Vennar’s hands clench around the harp. He says nothing for a long moment.

VENNAR: I do not understand the sentence. Each word, individually. Together — it does not parse. (his voice is shaking now) When you played. Did you… feel something?

RIKER: I felt — relaxed. Curious about a passage I’d been working on. The room was quiet. The valves were a little stiff. It was… pleasant.

VENNAR: And no Patroness was watching.

RIKER: No.

VENNAR: And she did not — you did not — receive…

RIKER: I received the music itself, Vennar. The doing of it. The sound. My own breath through the instrument.

Long silence. Vennar sits, slowly, on a stone bench. He sets the harp down.

VENNAR: I have been told my entire life that this is not possible.
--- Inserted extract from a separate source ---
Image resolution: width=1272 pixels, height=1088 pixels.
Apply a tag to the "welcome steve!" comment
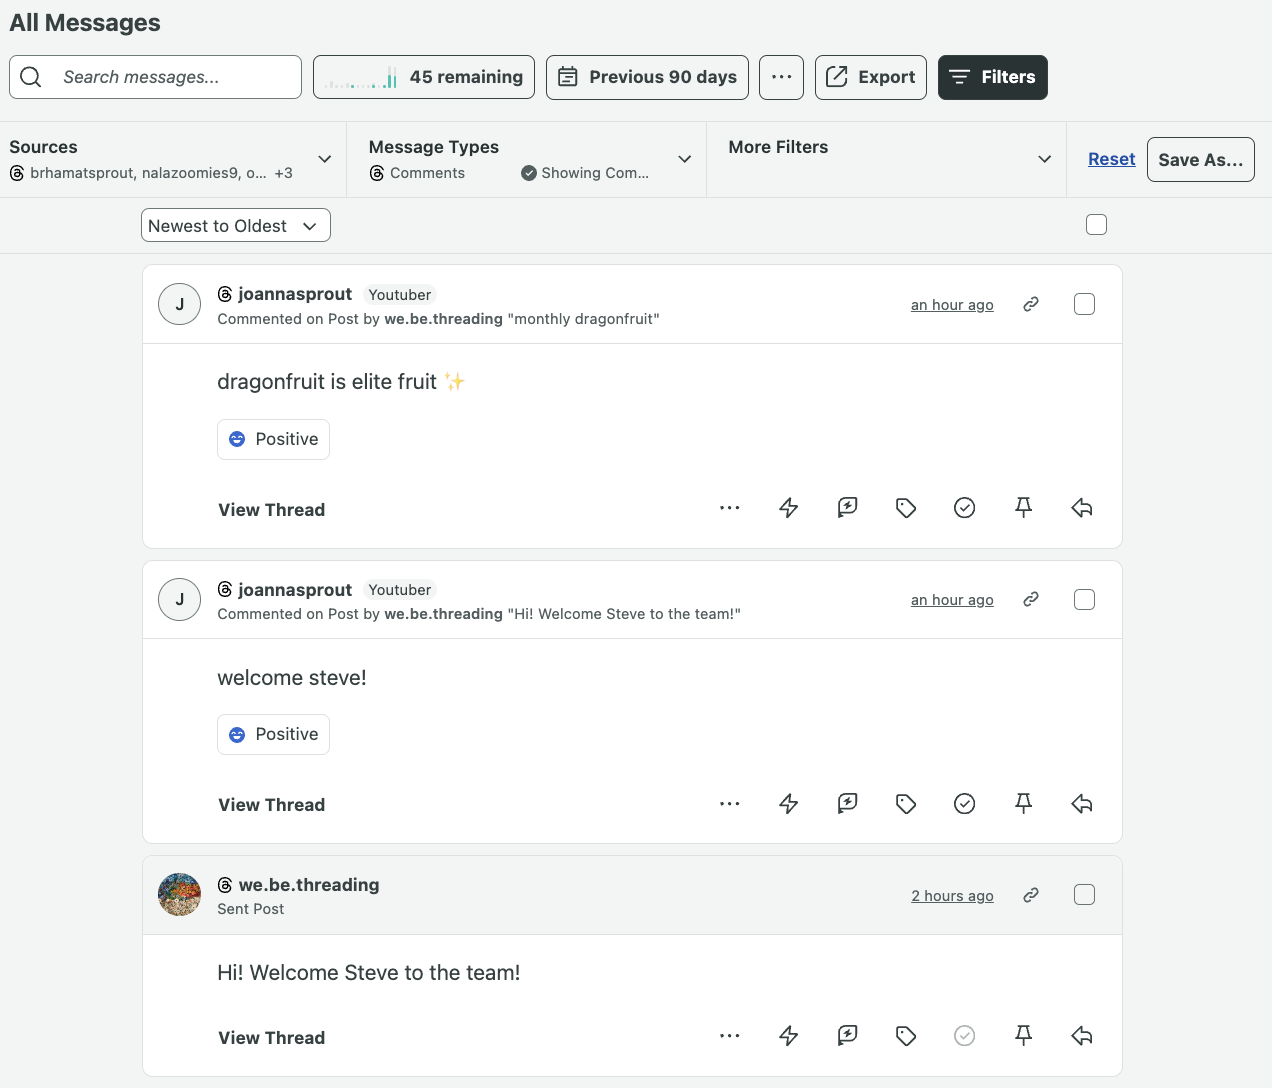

That a man without orbit is — that he experiences nothing. That he is a starving thing. (looks up at Riker) But you are not starving. You are not lost. You are — full. You are full of yourself.

RIKER (quietly): I am.

VENNAR: How long would it take? For me. To learn to be… full of myself.

Act Four

Picard’s ready room. Picard, Vaen.

VAEN: You will, of course, accept our application.

PICARD: I will not, High Elector.

VAEN: On what grounds? Our society meets every quantitative criterion.

PICARD: On the grounds, High Elector, that approximately half of your population has been systematically prevented from experiencing themselves as autonomous beings, and has been taught to call their captivity charity.

VAEN: They are happy.

PICARD: They report happiness within a framework that has erased every alternative. That is not the same thing as happiness. (rises) The Prime Directive prevents us from intervening. But we will not endorse, with Federation membership, a civilization built on a cult that has convinced its men they cannot live without the gravitational pull of a woman’s attention. Your men are not orbiting love, High Elector. They are orbiting a peasantry of the heart, dressed up as devotion.

VAEN (rising, controlled): You misunderstand us, Captain.

PICARD: I understand you precisely. I have read enough Earth history to recognize the structure. You have built an exquisite manor and convinced your servants the manor wall is the edge of reality.

Tag

Bridge. The Enterprise breaks orbit. The obsidian rings recede.

RIKER: Captain. Vennar is requesting communication.

PICARD: On screen.

Vennar, in a small chamber, harp visible.

VENNAR: Captain Picard. Commander Riker. After you departed, I… I went to a place at the edge of the city where no one watches. I sat in the grass. There was a wind. I felt it on my face. And I — Commander, I tried what you described. I played a passage. For no one.

RIKER: How was it?

VENNAR (small, hesitant smile): The first three minutes I felt I was committing a crime. The fourth minute I felt I might disappear. The fifth minute I felt — (struggles) — there was me. Just me. Listening. (long pause) It was very strange. It was very small. It was — Commander, it was enough.

RIKER (smiling): Yes.

VENNAR: I do not know what I will do now. But I wanted you to know that I — that the sentence parses. Finally. Thank you, Commander.

Channel closes. Picard and Riker exchange a look.

PICARD: Number One. What’s the term you used?

RIKER: “Full of himself,” sir. In the good sense.

PICARD: Yes. (pause) Helm. Take us out. Warp five.

DATA: Course, sir?

PICARD (quietly, to himself, as if remembering something): Anywhere we like.

The Enterprise jumps to warp. The orbital rings of Apsidan III turn slowly behind it, beautiful and terrible.